Kit Carson was a widower with a small daughter, Adaline, to care for when his Arapaho wife, Waa-nibe, died. The only thing he could do was to acquire another wife. Little is known about their courtship or the negotiations with her family but, nonetheless, Making-Out-Road, Cheyenne, became his second wife. He was her first husband. Because Cheyenne women typically didn’t marry until their mid-20s, she was hardly a child bride. Carson could then return to his usual ways of being gone on expeditions most of the time. After little more than a year of marriage and a lot of violent quarrels with this mostly-gone mountain man, she divorced him according to Cheyenne customs. On the day he returned from one of his trips, she pitched his belongings, including Adaline, outside their tent. An alternative version of this story is that Carson escaped rather than being thrown out. He complained that she wanted too many “fafurraws.”
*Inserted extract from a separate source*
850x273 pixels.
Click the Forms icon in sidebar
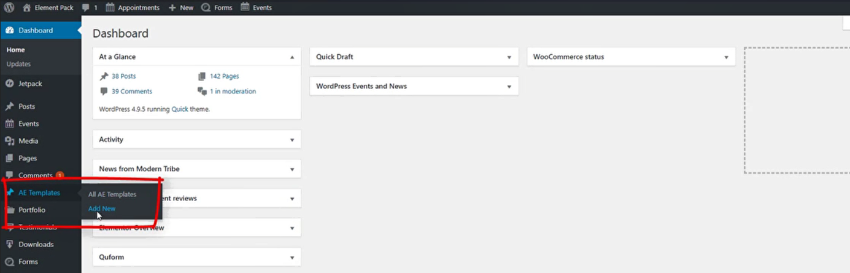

Not long after that, she married Flat Head and then Wolf Man, and divorced both of these Cheyenne men. She wasn’t married to either of them very long, just long enough to make a pair of twin boys, a girl and another boy. About that time a Charles Rath was in need of a wife.
Rath surmised that there were two ways to get along with the Indians: sell them liquor or marry into their tribe. He chose the latter course and married Owl Woman. After her death came her sister, Yellow Woman. When she died, he looked toward Making-Out-Road, perhaps because, when she was younger, she was vivacious and turned heads. Once her male relatives found the gifts Rath offered to be acceptable, the two were married. They soon had a daughter. Because Roadmaker, as Rath called this wife, had been considered the Belle of the Cheyenne, he called his daughter Cheyenne Belle. When Belle was about two years old, Rath left never to return. Cheyenne Belle would grow up to be the mother of the Balenti brothers mentioned in an earlier blog.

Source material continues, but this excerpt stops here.